● **Belge alıntısı**:
········

An Sızım - Arzu Çorluluoğlu

04-04-2024 20:13
An Sızım - Arzu Çorluluoğlu
“Karanlık ve aydınlık arasındaki çizgidir hayat. Asla tek tarafta kalamazsın…”                       

Harflerimiz,  özgür ülkelerimizdir. Kendimize ait tamamen. Yasalarını işletebildiğimiz, hataları ve doğruları sadece bizlerin özgürlüğünde! Bu çok büyük bir zenginlik! Harflerden bir dünyada yaşayabilmek yani. Hiçbir hırsızın dokunamadığı kadar korunaklı hem de! İlk seferimizde, diğerleri kadar şanslı olmayan küçük bir insanın dünyasına gidiyoruz… O zaman, Dark Hal ileri!
Her bebeğin topukları pembe değildi…
İlmikleri özensiz bir bağcık, sanki boğazını inceltmek istercesine düğümlenmişti küçücük çenesinin altında. Kardan soğuk bir asfaltın üzerinde bir kadın, kucağında topukları kirli bir bebek... Boynunda gizlenmiş özensiz ilmikler, topukları açık havada eziyetin konserini vermekte… Gelip geçenlerin, sadece oradan geçmediğini anlayarak büyümekte bir bebek… Kendinden vaz geçenlerin dünyasında büyüdüğüne an be an üşüyen bir bebek…
O sıralar üniversitedeyim. Toplu taşıma denen, dersiz topsuz samimiyetin içine karışıyorum arada! Şehir içi seyahat koltuğunun cam kenarını kapmış, alnımı da camın kenarına bir güzel dayamışım. Kim bilir ne devaaasaaa mevzular düşünüp de kafayı gereksiz şeylere takıyorum… Dalmışım öyle… Yorgun… Yurda gidiyorum okuldan sonrası vakitlice. Otobüs, duraklı belki de duraksız, birden sabitliyor kendini olduğu yere. Bazı şoförler çünkü vicdanlı. Durak olmadığı halde, kendisine koşan bir halk kişisine, egzoz gazı bırakmayı tercih etmiyor, dörtnala koşarcasına. Zınk! diye duruyor ve “Şerefli İnsan” ödülünü alıyor şoför, gönüllerde. İnsan olana bu ödüller çok para ediyor…
Tam da bu esnada karşılaşıyoruz topukları kirli bebekle… Baygın bakışlarımın orta yerine düşüyor o acıtan manzara… Bir kadın ve bir bebek, Edirne’nin kışında ve saatin geç denilecek bir vaktinde, sokakta… Zaman donuyor o anda… Edirne çok soğuktur okullular mevsiminde. Hele iklim dengesini tam kaybetmemiş daha o zamanlar! Hava ayaz mı ayaz Barış Abinin şarkısında olduğu gibi ….  “Ben otobüsün kapısı açılıp kapandıkça üşüyorsam” diye bir denklem mırıldanmaya başlıyorum kalp sesimle… “Topukları kirli bebek! Üşümüyor olamaz! Annesi yoksaaaa masaldaki Kibritçi Kız mı? Ölmemişti ve hala sokaklardaydı da! Bebeği de mi olmuştu? Nasıl? Soğuk, onlara kıyamıyor olabilir mi? Beni üşüttüğü kadar üşütmüyor olabilir mi bu ayaz bebeği ve kadını? Orada durmalarını karşılayabilecek ne kazanıyorlar? İnsan bebeğini soğuk havada kucağında tutar mı? Bu bebek kadının mı? Bebeği bırakacağı kimsesi yok belki de kadının? Bebek hayatta mı?”

········

● **Kayıtlı veriler**:
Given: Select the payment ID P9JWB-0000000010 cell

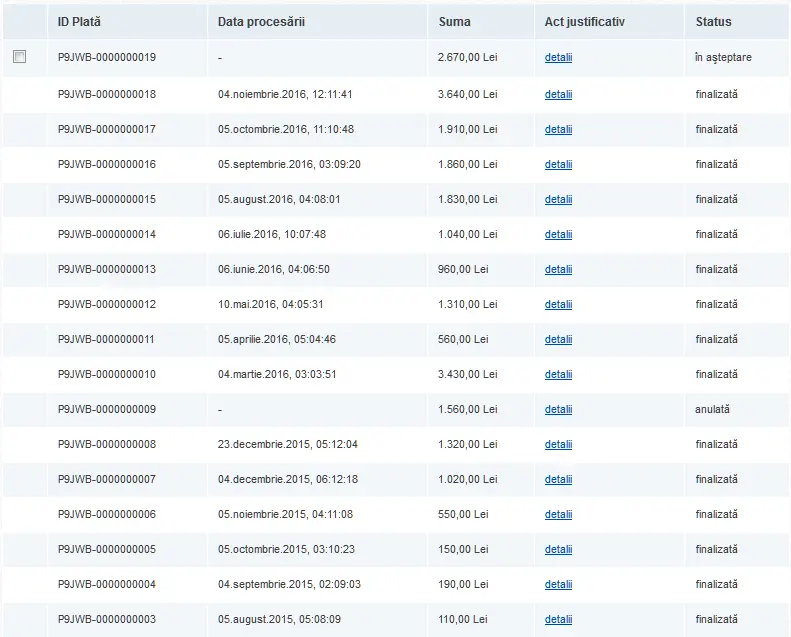Looking at the screenshot, I should 107,374.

········

● **Yapılacak iş**:
"An Sızım" yazısını "Harflerimiz,  özgür ülkelerimizdir." ile başlayan yerden "Dark Hal ileri!" ile biten yere kadar yeniden yaz. Bu bölümde "zenginlik" yerine "servet" kullan.

● **Beklenen cevap**:
Harflerimiz,  özgür ülkelerimizdir. Kendimize ait tamamen. Yasalarını işletebildiğimiz, hataları ve doğruları sadece bizlerin özgürlüğünde! Bu çok büyük bir servet! Harflerden bir dünyada yaşayabilmek yani. Hiçbir hırsızın dokunamadığı kadar korunaklı hem de! İlk seferimizde, diğerleri kadar şanslı olmayan küçük bir insanın dünyasına gidiyoruz… O zaman, Dark Hal ileri!